I was tired of people saying that I had ‘overcome so much’ because of the Gohonzon as it was a total lie. No allowance was made for the reality of my daily life as someone who has been afflicted by a devastating illness. I had never at any point made any claims of having been cured – only improved – yet I was routinely hailed by SGI members as ‘proof of the power of Gohonzon. Had I in fact been cured and freed from continual pain, this would have possibly been less offensive. Sadly, this is not the case: I still have active rheumatoid symptoms (swelling and pain at various sites) on a fairly regular basis and the disease continues to require constant management with medication. More than this, the devastation caused by rheumatoid activity over many years is extensive and permanent.

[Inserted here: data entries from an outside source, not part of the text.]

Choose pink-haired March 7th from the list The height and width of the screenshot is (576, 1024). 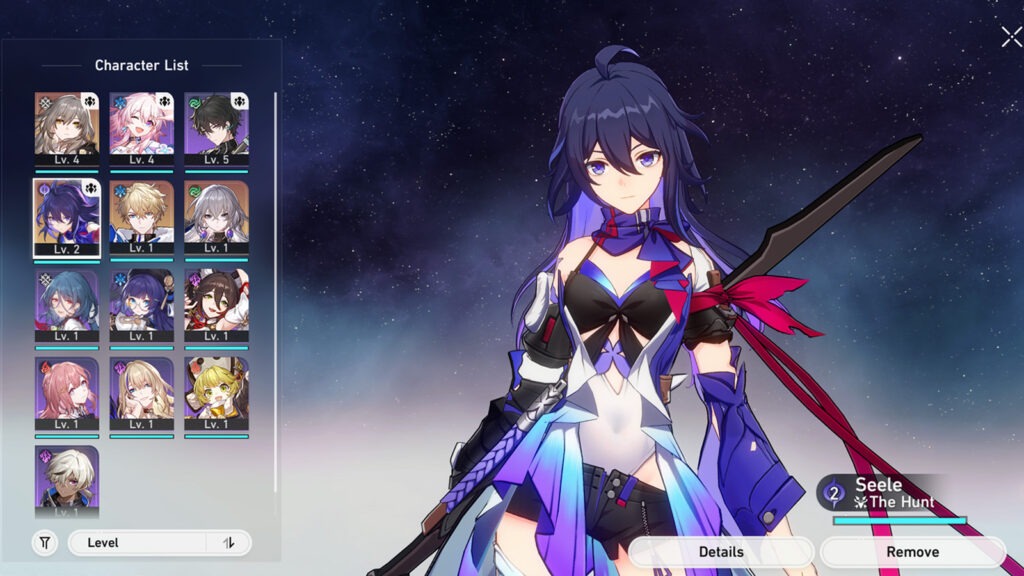point(141,128)
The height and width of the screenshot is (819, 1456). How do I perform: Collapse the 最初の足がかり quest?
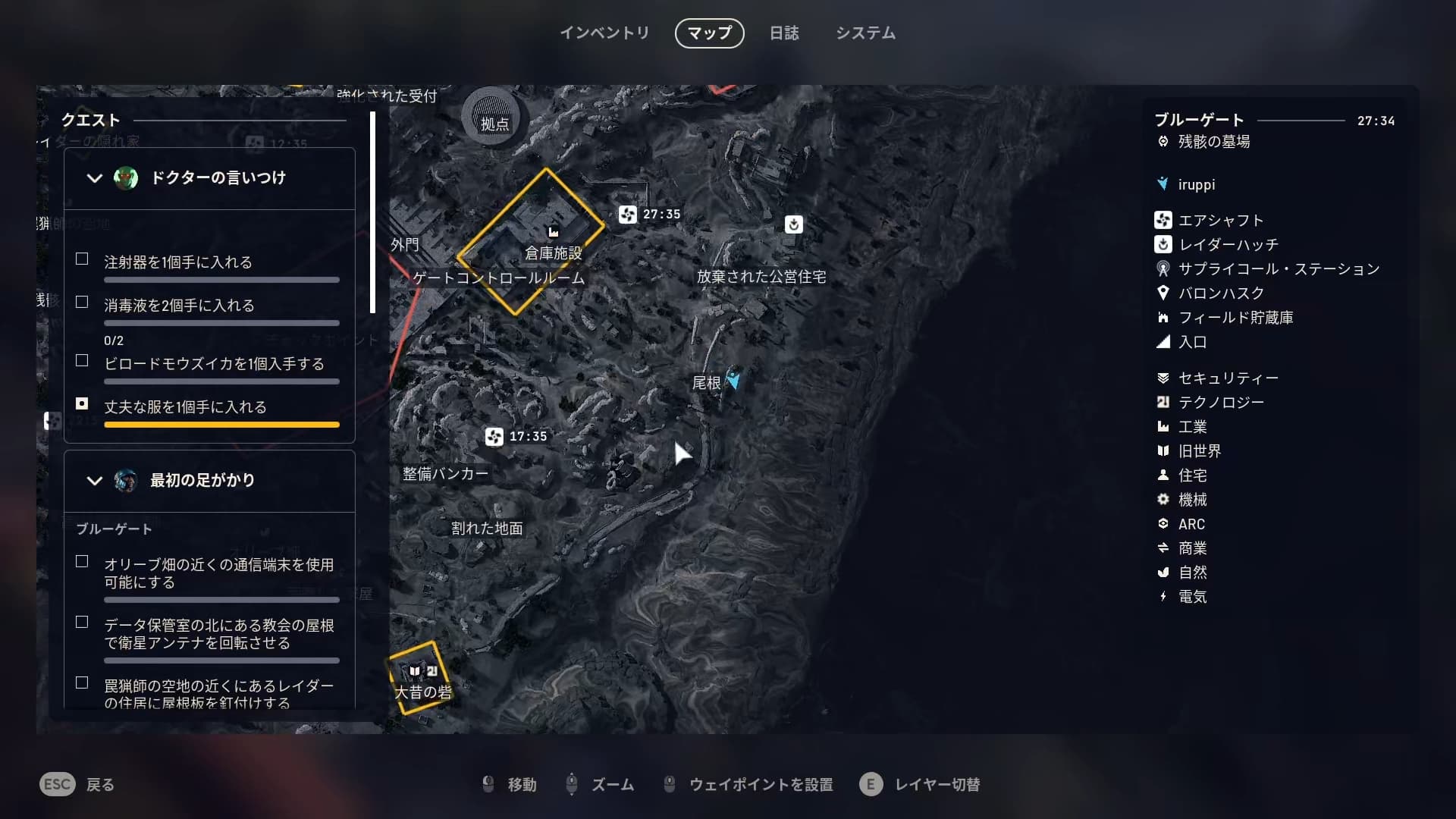click(x=95, y=481)
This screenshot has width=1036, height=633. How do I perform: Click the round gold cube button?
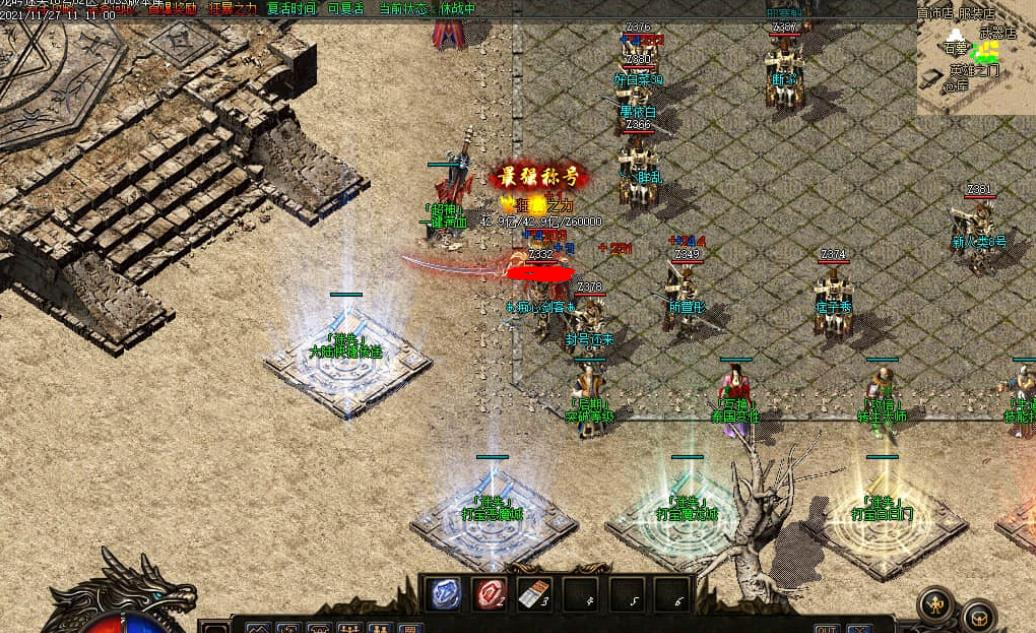(977, 615)
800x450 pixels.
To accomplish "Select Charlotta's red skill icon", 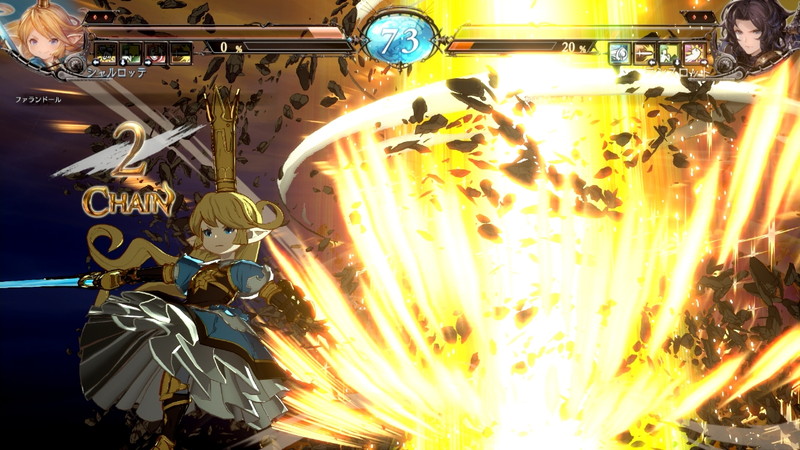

To sum up: I have pain all the time in my hands, feet, knees and left shoulder; I have to think about every single footstep I take; the destruction in my hands has been so great that all the fingers of my left hand are permanently L-shaped, and I can no longer straighten any of the fingers of my right hand (I consider myself fortunate that, given that this is so, I can still type, but feel great sadness that I can no longer play the piano); I had to have my bathroom completely remodeled at great expense as I can no longer get in and out of baths; I usually go downstairs backwards because my balance is somewhat precarious and I have difficulty in holding onto the banister when trying to descend a staircase in the normal way; I have tremendous difficulty getting both dressed and undressed; as I am unable to touch my feet, I have to use a litter-pick to fasten my shoes; I get bouts of overwhelming fatigue that can appear as if from nowhere when all I want is to be prostrate on a bed in a darkened room; and I suffer frequently from a sore throat. Most poignantly, even the giving and receiving of hugs can be painful. I would like to see how long the grins of those SGI members who have mythologized my ‘recovery’ would remain in place if they had to live a single day in these circumstances.
The reality is that I am as well as anyone could be expected to be if they had had rheumatoid arthritis to the degree to which I have had it, had received the sort of medical treatment I received and had committed themselves assiduously to physiotherapy. It is all the people who helped me – medical professionals, family, friends – who deserve credit for my improvement, not a piece of paper hanging up in a miniature wardrobe. I would also like to take some of the credit myself!
When I came back from the course at Taplow Court, I reluctantly resumed my district responsibility and, even more reluctantly, gave a lecture at chapter level at the end of August 2017. This proved to be the absolute tipping point in my relationship with the SGI: the preponderance of references to Ikeda in the study materials made me seethe. I wanted, first and foremost, to give up my responsibility. But I found myself in a dilemma: the district members would be expecting to get the September schedule in the next day or so and I felt that I couldn’t abandon them without fair warning. So I decided to endure September but let them know as soon as possible that I would be stepping down. However, my real self wouldn’t accept this and, on 12th September 2017, I stopped chanting and left the SGI, having been a member since 2nd February 1980.
It has not been plain sailing since leaving. My health went a bit haywire shortly before leaving and remained so for a while after I’d left before settling down again. It has recently gone off kilter yet again and I am in a great deal of pain. I notice very much that my symptoms are affected by emotion and, as I’m experiencing a great deal of emotional turbulence at the moment, I’m hoping that things will settle down once this phase is over. There are always new ways of helping myself through diet, exercise and supplements and I am always open to making changes.
Before signing off, I’d just like to say that, despite having suffered enormously as a result of being ill, I am now a far stronger person than the lost soul who joined the SGI all those years ago. I have a very definite sense of my own identity – something that was almost entirely lacking when I was shakubukued in 1979. I am both glad and proud to be me. Writing this testimonial has been very upsetting indeed but I felt that it had to be done, to set the record straight and to tell my truth about the SGI. I am so grateful to everyone on this site for your support in my post-SGI life. I know I still have a long way to go in my recovery but your help and understanding up until now has helped me more than I can say. Thank you!